The gut bacteria need food to survive and do their job and prebiotics are the perfect way to feed them. Just like us, our gut bacteria need good fuel to thrive, not processed junk, sugars and refined carbs. When the microbes are fed properly, they promote good gut health by nourishing the gut barrier. Prebiotics may help with immune health, regulating blood sugar levels that are already in a normal range, and contribute to glowing skin and keep our appetite under control.

Prebiotic Foods You Should Eat

  • Chicory Root: Approximately 47% of chicory root fiber comes from the prebiotic fiber inulin. The inulin in chicory root nourishes the gut bacteria, supports healthy digestion and helps promote regularity.
  • Dandelion Greens: These contain 4 grams of fiber per 100-gram serving. A high portion of this fiber comes from inulin. Dandelion greens are also known to help support healthy weight management, provide a source of antioxidants, and may help maintain normal cholesterol levels already within a healthy range.
  • Jerusalem Artichoke: These provide about 2 grams of dietary fiber per 100 grams, 76% of which comes from inulin. Additionally, they help strengthen the immune system and support a healthy metabolism.
  • Garlic: About 11% of garlic’s fiber content comes from inulin and 6% from a sweet, naturally occurring prebiotic called fructooligosaccharides (FOS). Garlic acts as a prebiotic by promoting the growth of beneficial Bifidobacteria in the gut to maintain a balanced gut microbiome for good health.
  • Onions: Like garlic, inulin accounts for 10% of total fiber content of onions, while FOS makes up around 6%.
  • Asparagus: The inulin content may be around 2-3 grams per 100-gram (3.5-oz) serving. Asparagus has shown to promote friendly bacteria in the gut.
  • Bananas: Bananas contain small amounts of inulin. Unripe (green) bananas are also high in resistant starch, which has prebiotic effects.
  • Barley: Barley is a popular cereal grain and is used to make beer. It contains 3-8 grams of beta-glucan per 100-gram serving. Beta Glucan is a prebiotics fiber that promotes the growth of friendly bacteria in the digestive tract.
  • Oats: Whole oats are a very healthy grain with prebiotic benefits.
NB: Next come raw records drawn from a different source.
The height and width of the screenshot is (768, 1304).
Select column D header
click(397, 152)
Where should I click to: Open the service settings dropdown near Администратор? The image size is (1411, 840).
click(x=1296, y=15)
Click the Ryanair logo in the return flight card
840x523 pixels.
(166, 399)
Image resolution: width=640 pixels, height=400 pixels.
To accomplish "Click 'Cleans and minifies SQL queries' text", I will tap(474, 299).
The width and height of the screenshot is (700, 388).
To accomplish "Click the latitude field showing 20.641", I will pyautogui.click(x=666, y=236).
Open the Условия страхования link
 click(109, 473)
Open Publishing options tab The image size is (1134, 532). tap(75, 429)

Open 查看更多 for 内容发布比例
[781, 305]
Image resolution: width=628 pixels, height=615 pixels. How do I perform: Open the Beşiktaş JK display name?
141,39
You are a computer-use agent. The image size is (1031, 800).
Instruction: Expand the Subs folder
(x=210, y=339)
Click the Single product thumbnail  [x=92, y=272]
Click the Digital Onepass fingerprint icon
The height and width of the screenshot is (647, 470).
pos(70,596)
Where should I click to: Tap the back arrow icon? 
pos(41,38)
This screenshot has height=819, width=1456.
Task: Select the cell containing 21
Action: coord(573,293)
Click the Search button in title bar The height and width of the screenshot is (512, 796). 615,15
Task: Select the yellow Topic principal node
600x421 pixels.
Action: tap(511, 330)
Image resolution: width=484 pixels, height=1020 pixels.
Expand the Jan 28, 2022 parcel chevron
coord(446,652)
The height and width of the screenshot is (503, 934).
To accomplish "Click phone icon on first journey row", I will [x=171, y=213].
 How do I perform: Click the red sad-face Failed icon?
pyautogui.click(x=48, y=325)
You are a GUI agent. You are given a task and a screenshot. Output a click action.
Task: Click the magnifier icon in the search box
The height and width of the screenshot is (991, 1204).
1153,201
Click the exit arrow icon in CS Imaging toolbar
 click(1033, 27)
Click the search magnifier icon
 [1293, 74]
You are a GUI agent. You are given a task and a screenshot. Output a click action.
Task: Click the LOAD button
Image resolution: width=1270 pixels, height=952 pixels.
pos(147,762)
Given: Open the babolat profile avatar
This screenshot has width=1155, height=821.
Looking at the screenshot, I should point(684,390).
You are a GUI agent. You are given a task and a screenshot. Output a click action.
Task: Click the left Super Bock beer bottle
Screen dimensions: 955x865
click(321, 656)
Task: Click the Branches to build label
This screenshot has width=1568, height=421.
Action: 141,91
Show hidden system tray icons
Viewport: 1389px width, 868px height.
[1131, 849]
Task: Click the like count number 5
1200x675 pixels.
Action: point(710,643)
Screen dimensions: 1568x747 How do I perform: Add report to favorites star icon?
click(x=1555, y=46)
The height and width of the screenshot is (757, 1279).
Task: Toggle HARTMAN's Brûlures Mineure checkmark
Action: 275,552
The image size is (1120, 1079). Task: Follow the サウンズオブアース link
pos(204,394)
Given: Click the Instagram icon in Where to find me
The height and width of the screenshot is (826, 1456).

They contain large amounts of beta-glucan fiber, as well as some resistant starch. Beta-glucan from oats have been linked to beneficial gut bacteria, and helping to maintain normal cholesterol and blood sugar levels already within a healthy range.
  • Apples: Apples are a delicious fruit. Pectin accounts for approximately 50% of an apple’s total fiber content. The pectin in apples has prebiotics benefits. It increases butyrate, a short-chain fatty acid that feeds the beneficial gut bacteria.

 

Ways to incorporate these foods into your daily diet

  • Soak your oats overnight and add in wild blueberries, sliced bananas and flaxseed.
  • Make a salad of dandelion greens, spinach, tomatoes, and quinoa with an organic olive oil and apple cider vinegar dressing.
  • Stir fry garlic, onions and Jerusalem artichokes for a tasty side dish.
  • Enjoy an apple and a handful of pistachios for a tasty, simple snack.

 

Prebiotics Are Very Important

Prebiotic foods are high in special types of fiber that support your digestive health. They promote the increase of friendly bacteria in the gut, help to maintain a healthy digestive system and can even boost your immune system.
Prebiotic foods have also been known to support a healthy metabolism and maintain overall good health.

However, some of the fiber content of these foods may be altered during cooking, so try to consume them raw rather than cooked. Or look at prebiotic supplements to help boost your immune system.